= Task brief =
Where in the records does the word "help" appear? Copy each line that holds it.

Dataset entries:
###

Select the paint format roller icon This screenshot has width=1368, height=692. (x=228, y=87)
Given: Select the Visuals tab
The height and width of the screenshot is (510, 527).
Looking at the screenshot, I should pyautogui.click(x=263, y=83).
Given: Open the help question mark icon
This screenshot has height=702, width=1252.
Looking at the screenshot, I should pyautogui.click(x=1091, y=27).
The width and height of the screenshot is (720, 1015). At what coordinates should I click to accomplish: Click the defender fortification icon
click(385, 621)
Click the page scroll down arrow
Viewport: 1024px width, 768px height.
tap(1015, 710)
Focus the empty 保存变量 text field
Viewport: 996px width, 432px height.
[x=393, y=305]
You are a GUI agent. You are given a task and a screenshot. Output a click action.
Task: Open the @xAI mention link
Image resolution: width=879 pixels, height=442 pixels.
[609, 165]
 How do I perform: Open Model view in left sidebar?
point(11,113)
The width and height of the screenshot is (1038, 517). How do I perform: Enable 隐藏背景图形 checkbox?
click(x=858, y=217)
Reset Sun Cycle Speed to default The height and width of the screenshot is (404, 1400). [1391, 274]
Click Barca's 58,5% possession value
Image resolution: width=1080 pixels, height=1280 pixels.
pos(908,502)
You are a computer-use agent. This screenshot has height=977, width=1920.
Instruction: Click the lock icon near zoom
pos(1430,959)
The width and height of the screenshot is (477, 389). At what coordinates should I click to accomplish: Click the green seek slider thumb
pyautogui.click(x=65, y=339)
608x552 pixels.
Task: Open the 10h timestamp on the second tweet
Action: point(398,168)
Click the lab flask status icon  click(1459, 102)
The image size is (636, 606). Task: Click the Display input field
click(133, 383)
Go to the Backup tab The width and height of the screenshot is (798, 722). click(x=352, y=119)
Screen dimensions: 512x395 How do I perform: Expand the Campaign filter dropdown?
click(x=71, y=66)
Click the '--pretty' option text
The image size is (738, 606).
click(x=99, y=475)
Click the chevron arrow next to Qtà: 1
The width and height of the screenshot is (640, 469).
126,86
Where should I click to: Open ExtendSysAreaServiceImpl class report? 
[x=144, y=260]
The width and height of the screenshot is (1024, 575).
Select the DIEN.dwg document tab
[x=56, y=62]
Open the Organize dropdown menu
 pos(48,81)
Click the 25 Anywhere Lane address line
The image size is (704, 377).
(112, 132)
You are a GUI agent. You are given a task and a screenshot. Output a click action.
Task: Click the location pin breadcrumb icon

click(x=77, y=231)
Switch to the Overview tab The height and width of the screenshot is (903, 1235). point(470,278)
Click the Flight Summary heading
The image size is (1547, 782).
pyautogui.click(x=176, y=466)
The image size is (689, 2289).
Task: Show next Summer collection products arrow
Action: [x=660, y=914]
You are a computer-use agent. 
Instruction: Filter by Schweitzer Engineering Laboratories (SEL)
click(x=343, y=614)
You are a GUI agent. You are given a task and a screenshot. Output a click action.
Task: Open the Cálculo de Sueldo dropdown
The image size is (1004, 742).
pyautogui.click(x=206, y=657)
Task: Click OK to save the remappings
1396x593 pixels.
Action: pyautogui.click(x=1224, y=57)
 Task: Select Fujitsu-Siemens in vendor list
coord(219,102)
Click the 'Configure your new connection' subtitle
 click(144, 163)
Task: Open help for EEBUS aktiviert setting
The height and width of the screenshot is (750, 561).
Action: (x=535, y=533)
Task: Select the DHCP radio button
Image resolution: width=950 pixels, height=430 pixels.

###

= Solution to this task =
Given: Open the help question mark icon
Task: Open help for EEBUS aktiviert setting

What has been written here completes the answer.